Using the {{ source () }} function also creates a dependency between the model and the source table.

The source function tells dbt a model is dependent on a source

Testing and documenting sources

You can also:

Add data tests to sources
Add descriptions to sources, that get rendered as part of your documentation site

These should be familiar concepts if you've already added data tests and descriptions to your models (if not check out the guides on testing and documentation).

models/<filename>.yml

sources:
  - name: jaffle_shop
    description: This is a replica of the Postgres database used by our app
    tables:
      - name: orders
        database: raw
        description: >
          One record per order.

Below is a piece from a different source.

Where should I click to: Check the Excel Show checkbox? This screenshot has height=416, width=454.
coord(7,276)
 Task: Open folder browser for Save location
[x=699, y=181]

Includes cancelled and deleted orders.
        columns:
          - name: id
            description: Primary key of the orders table
            data_tests:
              - unique
              - not_null
          - name: status
            description: Note that the status can change over time

      - name: ...

  - name: ...

You can find more details on the available properties for sources in the reference section.

FAQs

What if my source is in a poorly named schema or table?

What if my source is in a different database to my target database?

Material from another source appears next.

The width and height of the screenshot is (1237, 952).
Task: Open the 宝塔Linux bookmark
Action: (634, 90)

I need to use quotes to select from my source, what should I do?

How do I run data tests on just my sources?

How do I run models downstream of one source?

Source data freshness

With a couple of extra configs, dbt can optionally capture the "freshness" of the data in your source tables. This is useful for understanding if your data pipelines are in a healthy state, and is a critical component of defining Service Level Agreements (SLAs) for your warehouse.

Fusion and dbt State

State-aware orchestration is now dbt State

dbt State works with all engines and environments: dbt Core, dbt platform, and Fusion

If you're using state-aware orchestration prior to June 1, 2026, you can continue using it. Your dbt State trial will be extended until the billing period begins on September 1, 2026. If your trial wasn't extended, contact your account team. To get started, refer to Migrate from state-aware orchestration.

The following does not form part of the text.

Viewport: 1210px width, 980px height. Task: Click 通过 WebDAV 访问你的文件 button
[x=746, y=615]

If you're using the dbt Fusion engine with state-aware orchestration, dbt automatically tracks source freshness using warehouse metadata. You don't need to configure warn_after or error_after for dbt to detect when source data changes.

If you're using dbt State, use lag_tolerance to control how frequently models rebuild based on upstream data changes. You can also configure loaded_at_field or loaded_at_query on your source for more accurate freshness detection (for example, for streaming data or late-arriving records).

However, you should still configure source freshness if you want to:

Receive SLA alerts when sources don't update within expected timeframes.
Define custom freshness logic using loaded_at_field or loaded_at_query (for example, for streaming data or partial loads).
Track freshness for source views. Fusion treats views as "always fresh" since it can't determine freshness from view metadata.

Declaring source freshness

To configure source freshness information, add a freshness block to your source and loaded_at_field to your table declaration:

models/<filename>.yml

sources:
  - name: jaffle_shop
    database: raw
    config: 
      freshness: # default freshness
        # changed to config in v1.9
        warn_after: {count: 12, period: hour}
        error_after: {count: 24, period: hour}
      loaded_at_field: _etl_loaded_at # changed to config in v1.10

    tables:
      - name: orders
        config:
          freshness: # make this a little more strict
            warn_after: {count: 6, period: hour}
            error_after: {count: 12, period: hour}

      - name: customers # this inherits the default freshness defined in the jaffle_shop source block at the beginning


      - name: product_skus
        config:
          freshness: null # do not check freshness for this table

In the freshness block, one or both of warn_after and error_after can be provided. If neither is provided, then dbt will not calculate freshness for the tables in this source.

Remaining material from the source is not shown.